— LISTED RECORDS —
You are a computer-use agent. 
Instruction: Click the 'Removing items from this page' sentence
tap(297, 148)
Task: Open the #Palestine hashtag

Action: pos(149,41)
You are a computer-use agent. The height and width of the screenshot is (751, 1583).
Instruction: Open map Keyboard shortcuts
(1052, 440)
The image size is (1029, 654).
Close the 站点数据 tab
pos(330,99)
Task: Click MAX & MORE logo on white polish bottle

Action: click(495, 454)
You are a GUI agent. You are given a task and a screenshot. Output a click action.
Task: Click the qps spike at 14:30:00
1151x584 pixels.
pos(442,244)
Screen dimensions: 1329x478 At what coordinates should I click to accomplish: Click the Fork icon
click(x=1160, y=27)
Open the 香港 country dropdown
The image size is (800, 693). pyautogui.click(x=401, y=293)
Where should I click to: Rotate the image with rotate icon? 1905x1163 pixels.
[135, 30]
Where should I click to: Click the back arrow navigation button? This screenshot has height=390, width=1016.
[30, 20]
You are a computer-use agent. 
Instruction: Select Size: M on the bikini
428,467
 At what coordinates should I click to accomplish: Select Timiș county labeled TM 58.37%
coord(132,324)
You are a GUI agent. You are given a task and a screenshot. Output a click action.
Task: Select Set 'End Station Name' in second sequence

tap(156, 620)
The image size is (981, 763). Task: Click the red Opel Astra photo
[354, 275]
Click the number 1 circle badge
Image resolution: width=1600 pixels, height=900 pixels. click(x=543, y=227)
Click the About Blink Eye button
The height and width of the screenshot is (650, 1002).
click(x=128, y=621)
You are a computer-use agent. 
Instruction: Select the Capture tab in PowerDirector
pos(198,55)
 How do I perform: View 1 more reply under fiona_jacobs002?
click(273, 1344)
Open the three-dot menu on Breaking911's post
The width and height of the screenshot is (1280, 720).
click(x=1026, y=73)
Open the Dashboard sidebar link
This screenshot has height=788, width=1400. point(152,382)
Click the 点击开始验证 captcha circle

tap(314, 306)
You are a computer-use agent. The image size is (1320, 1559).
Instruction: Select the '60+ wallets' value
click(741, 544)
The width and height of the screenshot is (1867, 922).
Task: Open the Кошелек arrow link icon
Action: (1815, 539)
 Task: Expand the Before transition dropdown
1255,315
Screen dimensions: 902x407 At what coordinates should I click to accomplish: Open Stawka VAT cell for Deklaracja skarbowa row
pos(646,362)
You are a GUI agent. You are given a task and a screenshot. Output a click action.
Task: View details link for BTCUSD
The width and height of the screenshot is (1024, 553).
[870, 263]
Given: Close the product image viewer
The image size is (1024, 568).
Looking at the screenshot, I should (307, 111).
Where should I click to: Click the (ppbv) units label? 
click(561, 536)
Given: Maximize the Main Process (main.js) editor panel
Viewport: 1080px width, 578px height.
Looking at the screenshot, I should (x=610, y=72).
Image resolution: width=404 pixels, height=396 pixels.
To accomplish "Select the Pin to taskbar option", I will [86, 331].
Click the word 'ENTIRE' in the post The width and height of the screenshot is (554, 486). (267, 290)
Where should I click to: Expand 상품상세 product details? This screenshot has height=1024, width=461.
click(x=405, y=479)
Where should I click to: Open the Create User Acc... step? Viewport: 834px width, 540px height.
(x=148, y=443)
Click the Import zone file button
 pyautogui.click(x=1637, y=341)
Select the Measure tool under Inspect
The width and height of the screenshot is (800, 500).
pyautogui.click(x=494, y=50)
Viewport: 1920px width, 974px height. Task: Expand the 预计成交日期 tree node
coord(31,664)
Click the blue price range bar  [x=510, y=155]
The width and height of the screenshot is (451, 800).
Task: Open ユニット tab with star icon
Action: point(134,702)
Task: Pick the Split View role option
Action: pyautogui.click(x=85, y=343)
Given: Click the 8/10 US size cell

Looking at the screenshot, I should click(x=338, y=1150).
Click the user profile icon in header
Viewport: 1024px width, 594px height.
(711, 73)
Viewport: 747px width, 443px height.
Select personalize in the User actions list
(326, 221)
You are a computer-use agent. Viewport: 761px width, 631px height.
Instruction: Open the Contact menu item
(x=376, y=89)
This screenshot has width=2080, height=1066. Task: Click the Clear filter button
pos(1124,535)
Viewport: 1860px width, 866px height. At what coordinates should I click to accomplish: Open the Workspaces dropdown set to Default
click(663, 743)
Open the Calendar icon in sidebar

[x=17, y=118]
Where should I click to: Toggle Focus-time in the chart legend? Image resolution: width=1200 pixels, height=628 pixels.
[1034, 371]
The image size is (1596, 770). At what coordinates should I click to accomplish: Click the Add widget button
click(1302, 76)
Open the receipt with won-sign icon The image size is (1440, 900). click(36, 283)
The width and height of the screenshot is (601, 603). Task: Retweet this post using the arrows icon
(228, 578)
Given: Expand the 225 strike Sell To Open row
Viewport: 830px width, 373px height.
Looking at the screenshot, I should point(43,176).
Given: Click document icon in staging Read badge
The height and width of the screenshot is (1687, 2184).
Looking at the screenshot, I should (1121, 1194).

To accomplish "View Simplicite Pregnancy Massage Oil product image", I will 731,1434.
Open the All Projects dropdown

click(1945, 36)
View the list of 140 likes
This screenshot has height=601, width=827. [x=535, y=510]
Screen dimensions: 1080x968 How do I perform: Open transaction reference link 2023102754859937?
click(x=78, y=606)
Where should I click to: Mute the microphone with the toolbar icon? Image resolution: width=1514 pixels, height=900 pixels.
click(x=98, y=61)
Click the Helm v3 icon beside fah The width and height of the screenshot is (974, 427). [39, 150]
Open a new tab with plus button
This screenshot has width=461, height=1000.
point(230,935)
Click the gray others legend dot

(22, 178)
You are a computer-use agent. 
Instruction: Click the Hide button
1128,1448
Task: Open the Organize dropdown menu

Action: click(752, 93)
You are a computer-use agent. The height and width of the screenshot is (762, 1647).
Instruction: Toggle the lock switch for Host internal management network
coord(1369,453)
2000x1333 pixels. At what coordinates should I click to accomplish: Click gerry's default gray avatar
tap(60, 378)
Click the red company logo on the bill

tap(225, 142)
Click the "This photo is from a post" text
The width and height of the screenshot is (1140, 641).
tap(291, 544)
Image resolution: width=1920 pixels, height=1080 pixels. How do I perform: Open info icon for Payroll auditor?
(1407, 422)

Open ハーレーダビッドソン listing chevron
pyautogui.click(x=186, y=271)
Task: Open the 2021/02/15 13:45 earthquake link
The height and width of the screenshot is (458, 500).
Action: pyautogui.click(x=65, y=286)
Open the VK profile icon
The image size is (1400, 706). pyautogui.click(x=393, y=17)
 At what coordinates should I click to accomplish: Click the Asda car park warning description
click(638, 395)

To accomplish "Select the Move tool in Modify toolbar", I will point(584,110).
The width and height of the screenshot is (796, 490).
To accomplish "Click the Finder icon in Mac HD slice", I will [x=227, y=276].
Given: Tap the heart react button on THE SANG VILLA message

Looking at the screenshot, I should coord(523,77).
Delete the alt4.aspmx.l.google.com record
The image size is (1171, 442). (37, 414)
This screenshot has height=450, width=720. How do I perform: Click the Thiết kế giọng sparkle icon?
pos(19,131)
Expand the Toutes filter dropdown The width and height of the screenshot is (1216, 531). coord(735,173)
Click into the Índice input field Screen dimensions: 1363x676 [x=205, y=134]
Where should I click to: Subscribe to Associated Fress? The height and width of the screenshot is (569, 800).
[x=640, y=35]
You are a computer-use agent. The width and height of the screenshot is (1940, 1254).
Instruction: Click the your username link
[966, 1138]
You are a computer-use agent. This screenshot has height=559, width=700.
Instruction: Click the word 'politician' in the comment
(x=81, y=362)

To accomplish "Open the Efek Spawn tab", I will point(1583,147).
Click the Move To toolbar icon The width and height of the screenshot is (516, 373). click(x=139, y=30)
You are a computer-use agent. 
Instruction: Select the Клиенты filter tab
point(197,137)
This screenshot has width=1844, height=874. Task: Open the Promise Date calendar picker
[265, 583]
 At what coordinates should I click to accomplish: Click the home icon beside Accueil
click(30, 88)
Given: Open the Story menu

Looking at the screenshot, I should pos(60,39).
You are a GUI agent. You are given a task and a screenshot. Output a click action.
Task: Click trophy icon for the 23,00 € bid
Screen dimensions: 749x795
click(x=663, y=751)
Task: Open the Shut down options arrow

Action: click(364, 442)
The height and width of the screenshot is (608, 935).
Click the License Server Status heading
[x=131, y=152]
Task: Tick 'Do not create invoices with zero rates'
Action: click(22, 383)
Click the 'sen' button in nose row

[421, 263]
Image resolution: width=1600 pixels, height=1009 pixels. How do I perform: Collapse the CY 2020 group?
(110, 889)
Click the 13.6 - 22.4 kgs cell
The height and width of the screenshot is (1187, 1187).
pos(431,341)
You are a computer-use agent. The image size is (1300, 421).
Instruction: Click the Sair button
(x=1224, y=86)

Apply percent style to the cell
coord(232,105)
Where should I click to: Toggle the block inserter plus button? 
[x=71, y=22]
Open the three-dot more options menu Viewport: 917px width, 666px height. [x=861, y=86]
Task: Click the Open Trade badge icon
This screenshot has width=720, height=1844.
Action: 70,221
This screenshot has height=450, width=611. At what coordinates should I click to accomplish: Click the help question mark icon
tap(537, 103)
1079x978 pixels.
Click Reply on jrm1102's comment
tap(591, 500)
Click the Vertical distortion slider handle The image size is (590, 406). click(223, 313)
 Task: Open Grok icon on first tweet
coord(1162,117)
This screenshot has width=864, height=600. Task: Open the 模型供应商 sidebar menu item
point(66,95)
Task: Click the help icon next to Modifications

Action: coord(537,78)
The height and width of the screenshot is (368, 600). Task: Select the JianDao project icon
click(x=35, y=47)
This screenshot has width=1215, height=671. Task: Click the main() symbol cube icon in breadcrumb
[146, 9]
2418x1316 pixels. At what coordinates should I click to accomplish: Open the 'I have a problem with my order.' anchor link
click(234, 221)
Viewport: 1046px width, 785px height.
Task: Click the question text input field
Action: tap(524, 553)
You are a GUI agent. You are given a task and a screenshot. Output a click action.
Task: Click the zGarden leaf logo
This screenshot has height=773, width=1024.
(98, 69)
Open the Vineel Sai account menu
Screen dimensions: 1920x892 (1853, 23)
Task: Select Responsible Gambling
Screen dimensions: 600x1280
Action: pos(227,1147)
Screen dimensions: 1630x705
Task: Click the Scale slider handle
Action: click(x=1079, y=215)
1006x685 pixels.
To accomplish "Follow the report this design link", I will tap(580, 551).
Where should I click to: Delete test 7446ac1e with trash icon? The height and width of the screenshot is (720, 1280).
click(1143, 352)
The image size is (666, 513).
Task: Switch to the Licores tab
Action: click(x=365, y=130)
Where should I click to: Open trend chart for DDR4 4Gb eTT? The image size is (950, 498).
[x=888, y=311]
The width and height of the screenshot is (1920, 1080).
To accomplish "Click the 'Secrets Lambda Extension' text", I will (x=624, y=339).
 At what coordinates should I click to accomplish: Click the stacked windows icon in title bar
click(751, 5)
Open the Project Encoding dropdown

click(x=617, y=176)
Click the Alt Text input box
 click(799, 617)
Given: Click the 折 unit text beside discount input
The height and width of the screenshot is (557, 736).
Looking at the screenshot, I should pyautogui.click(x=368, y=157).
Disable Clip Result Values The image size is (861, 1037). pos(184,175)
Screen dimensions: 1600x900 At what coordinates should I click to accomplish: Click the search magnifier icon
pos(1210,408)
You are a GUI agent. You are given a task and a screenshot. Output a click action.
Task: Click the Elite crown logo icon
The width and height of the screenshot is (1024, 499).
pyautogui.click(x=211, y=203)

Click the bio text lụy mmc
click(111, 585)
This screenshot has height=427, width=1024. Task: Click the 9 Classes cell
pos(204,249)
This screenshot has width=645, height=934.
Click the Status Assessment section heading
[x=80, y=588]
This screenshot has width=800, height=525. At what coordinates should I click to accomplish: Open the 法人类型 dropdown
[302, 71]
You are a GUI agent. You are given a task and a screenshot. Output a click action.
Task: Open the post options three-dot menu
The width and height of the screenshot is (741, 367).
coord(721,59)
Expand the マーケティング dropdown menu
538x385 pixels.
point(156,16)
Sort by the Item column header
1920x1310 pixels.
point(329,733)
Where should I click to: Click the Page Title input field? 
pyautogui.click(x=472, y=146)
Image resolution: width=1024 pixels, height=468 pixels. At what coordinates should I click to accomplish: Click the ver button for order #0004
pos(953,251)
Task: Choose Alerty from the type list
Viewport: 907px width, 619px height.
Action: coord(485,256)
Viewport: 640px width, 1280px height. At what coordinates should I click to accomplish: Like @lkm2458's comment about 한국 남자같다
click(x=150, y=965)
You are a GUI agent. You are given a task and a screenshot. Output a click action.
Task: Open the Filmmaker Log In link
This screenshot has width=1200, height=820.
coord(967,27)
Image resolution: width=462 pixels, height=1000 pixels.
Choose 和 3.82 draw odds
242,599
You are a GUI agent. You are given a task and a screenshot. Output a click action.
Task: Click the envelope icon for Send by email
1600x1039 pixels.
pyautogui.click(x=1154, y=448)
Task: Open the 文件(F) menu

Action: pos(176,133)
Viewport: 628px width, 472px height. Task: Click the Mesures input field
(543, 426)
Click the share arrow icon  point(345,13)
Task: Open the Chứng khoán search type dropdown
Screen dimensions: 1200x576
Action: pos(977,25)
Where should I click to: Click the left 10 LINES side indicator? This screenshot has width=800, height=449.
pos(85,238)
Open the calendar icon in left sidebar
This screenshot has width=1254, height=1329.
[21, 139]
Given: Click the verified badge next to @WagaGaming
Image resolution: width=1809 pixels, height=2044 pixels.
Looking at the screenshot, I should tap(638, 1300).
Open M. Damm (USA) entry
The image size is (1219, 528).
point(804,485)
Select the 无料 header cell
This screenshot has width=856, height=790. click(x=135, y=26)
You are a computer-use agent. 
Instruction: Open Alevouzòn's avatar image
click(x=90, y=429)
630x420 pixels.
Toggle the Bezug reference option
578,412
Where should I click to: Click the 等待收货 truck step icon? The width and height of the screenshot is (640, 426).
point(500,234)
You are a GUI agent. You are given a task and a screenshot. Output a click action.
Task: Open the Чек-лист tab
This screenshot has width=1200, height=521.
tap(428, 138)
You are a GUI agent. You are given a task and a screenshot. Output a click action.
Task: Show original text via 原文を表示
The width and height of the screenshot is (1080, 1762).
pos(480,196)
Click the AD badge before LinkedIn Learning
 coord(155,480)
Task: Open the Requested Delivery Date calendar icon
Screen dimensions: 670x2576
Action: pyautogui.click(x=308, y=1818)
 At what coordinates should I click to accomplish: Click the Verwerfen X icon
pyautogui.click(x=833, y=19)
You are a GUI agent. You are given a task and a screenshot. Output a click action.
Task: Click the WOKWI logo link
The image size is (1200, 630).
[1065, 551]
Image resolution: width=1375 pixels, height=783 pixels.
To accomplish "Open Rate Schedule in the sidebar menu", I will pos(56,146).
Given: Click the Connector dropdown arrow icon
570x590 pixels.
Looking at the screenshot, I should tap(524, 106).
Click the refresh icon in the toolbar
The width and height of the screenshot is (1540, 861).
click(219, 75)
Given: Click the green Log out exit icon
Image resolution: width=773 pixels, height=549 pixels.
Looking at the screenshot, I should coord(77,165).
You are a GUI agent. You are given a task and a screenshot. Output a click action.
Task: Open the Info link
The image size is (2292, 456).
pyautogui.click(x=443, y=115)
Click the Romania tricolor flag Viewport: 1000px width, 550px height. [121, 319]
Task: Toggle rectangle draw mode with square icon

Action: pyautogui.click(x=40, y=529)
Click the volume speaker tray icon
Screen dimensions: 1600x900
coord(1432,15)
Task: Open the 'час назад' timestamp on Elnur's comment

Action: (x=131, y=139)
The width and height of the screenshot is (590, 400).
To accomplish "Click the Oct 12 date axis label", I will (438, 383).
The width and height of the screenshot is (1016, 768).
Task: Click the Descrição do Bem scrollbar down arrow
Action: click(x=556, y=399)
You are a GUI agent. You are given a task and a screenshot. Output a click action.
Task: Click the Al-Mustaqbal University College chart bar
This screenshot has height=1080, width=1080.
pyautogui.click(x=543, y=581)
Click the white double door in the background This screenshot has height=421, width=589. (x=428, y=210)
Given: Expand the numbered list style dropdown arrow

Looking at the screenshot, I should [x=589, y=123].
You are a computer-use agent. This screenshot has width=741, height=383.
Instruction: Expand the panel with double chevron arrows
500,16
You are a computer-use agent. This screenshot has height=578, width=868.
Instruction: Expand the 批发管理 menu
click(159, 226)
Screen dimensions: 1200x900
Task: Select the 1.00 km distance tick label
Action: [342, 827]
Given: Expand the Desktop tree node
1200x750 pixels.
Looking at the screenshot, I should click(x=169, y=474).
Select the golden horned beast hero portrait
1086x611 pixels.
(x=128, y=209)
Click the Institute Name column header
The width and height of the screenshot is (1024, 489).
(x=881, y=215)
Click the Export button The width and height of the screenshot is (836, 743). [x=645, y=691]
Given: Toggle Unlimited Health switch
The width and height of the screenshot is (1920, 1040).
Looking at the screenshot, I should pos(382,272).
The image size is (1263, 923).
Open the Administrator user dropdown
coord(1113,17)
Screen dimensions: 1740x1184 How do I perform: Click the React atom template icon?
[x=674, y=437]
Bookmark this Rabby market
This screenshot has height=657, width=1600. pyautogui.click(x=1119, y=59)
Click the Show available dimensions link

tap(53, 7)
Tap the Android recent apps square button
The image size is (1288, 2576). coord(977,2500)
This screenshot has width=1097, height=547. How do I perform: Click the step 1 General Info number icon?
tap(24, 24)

— WHAT THIS TASK INVOLVES —
In the material above, how many lines include the word "Move"? State that number alone.

— WRITTEN SOLUTION —
2